Conflict (or disagreement) happens in relationships of all kinds – between romantic partners, a teen or adult child and parent, siblings, friends, business partners, supervisor and subordinate or co-workers.  One person’s wants, needs or preferences differ from someone else’s in the relationship. My ideas conflict with yours.  Our values and goals differ so expectations conflict.  These combined with tension create conflict.

When people in relationship disagree the relationship can be strengthened or eroded depending on how it is handled, not whether they come to agreement or not.  There are four patterns of interaction that describe how those involved handle conflict:  constructive engagement, aggressive-aggressive, avoidant-aggressive and avoidant-avoidant.

Four Patterns of Interaction

Alan Fruzzetti, author of The High Conflict Couple, identifies four patterns of interaction when there is conflict.  While he writes about couples, these patterns apply to all types of relationships.

Constructive Engagement.  People in healthy relationships generally resolve conflicts using constructive engagement.  This is a DBT relationship skill where two (or more) people seek to acknowledge common ground and understand each other’s differences before jumping into problem solving or trying to negotiate a compromise.  Constructive engagement involves:

Taking turns sharing what’s important to you about the issue and why.  Someone shares first while the other listens.  When the first speaker is done, the listener validates. You don’t have to agree to validate. You can validate emotions, effort or your respect for their right to hold an independent opinion without agreeing with the substance of what is said. You are merely acknowledging that the person with whom you are in conflict is important to you.  Read my blog, Validating and Invalidating, to learn different types of validation and how well-meaning words can be perceived as invalidating.

Listening mindfully to each other with the goal of understanding the other’s position.  To listen mindfully, means to listen fully and to show you are present with your body language (e.g., nodding, making eye contact).  You are not listening mindfully if you are thinking about what you’re going to say next, thinking about what advice you will give, hurrying the other person along, interrupting or judging, letting your mind wander to what you will do when this is over, assuming you already know what’s going to be said.  In other words, just be present and listen with your full attention.

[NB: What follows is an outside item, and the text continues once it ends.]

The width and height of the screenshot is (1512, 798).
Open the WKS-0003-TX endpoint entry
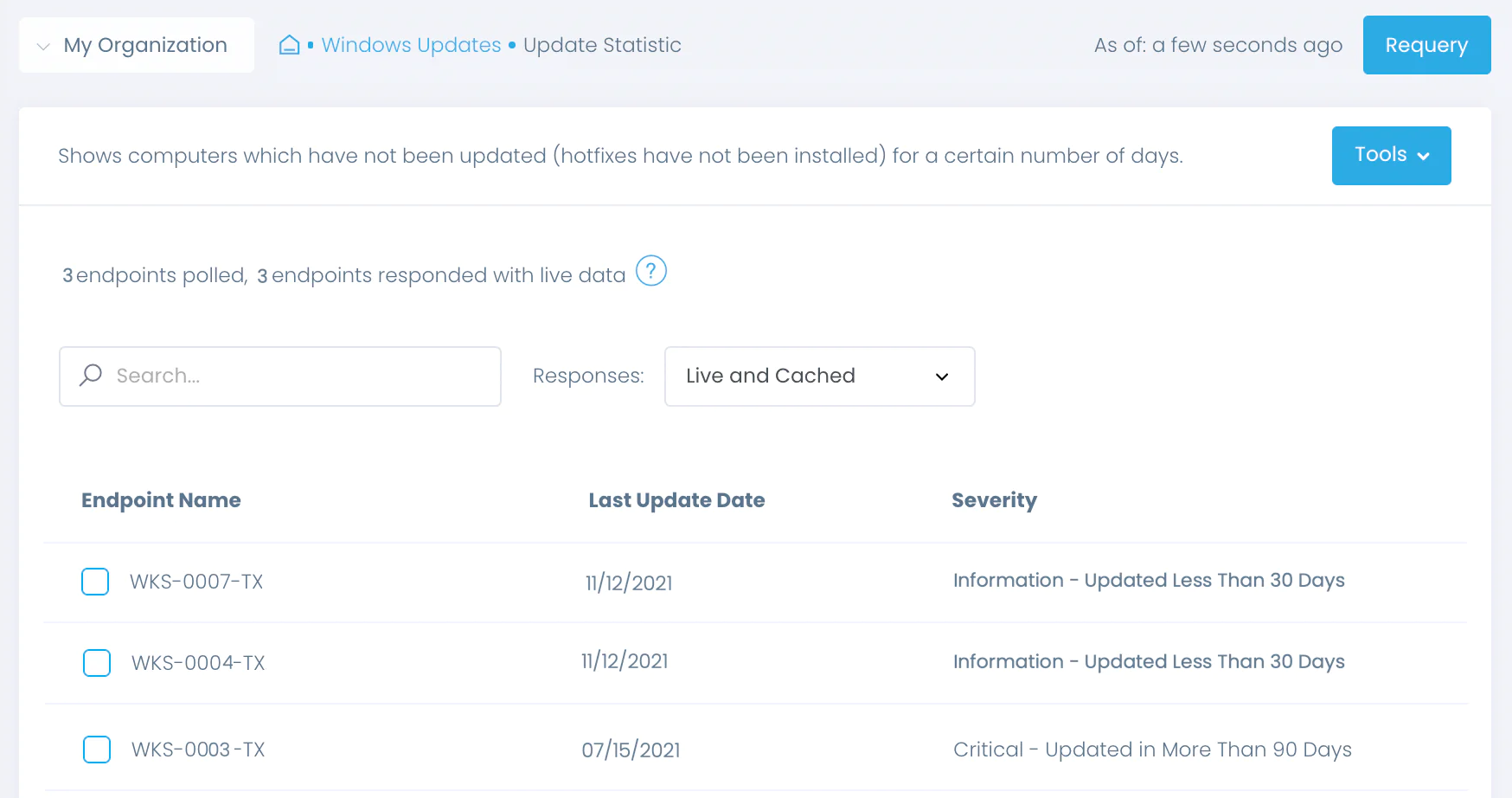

Asking nonjudgmental clarifying questions only after all have shared.  Clarifying questions can be worded to convey you really want to understand.  They can also be used to communicate frustration, anger, sarcasm, defensiveness and so on.  What clarifying questions communicate depends not just on word choice but as importantly body language, facial expressions and tone of voice.

When you understand the other, then you can agree to disagree, solve the problem partially or fully or negotiate a compromise.  Jumping into problem solving before you understand each other often escalates the conflict.

Aggressive-aggressive pattern of interaction is when both people have knock-down, drag out fights with both individuals doing some or all of these: yelling, cursing, stomping, storming out, throwing things, punching walls,and slamming doors.

Avoidant-aggressive pattern of interaction is when one person acts aggressively and the other avoids, perhaps shutting down emotionally or dissociating, maybe leaving the room with no intention of ever talking about the issue of disagreement, maybe acting as though the raging person is invisible, being silent or carrying on with whatever s/he was doing before the conflict escalated (e.g., reading the newspaper, watching TV).

Avoidant-avoidant pattern of conflict is when both people avoid differences and go on as though nothing is amiss.  Avoidant-avoidant people may be so fearful of conflict that they ignore major issues. Over time, avoidant-avoidant people may grow apart to the point of leading separate lives or parting ways entirely.

Of course, nothing is this simple.  The proverbial last straw may trigger an avoidant person to explode. Someone who is raging may all of a sudden shut down when they’ve had enough.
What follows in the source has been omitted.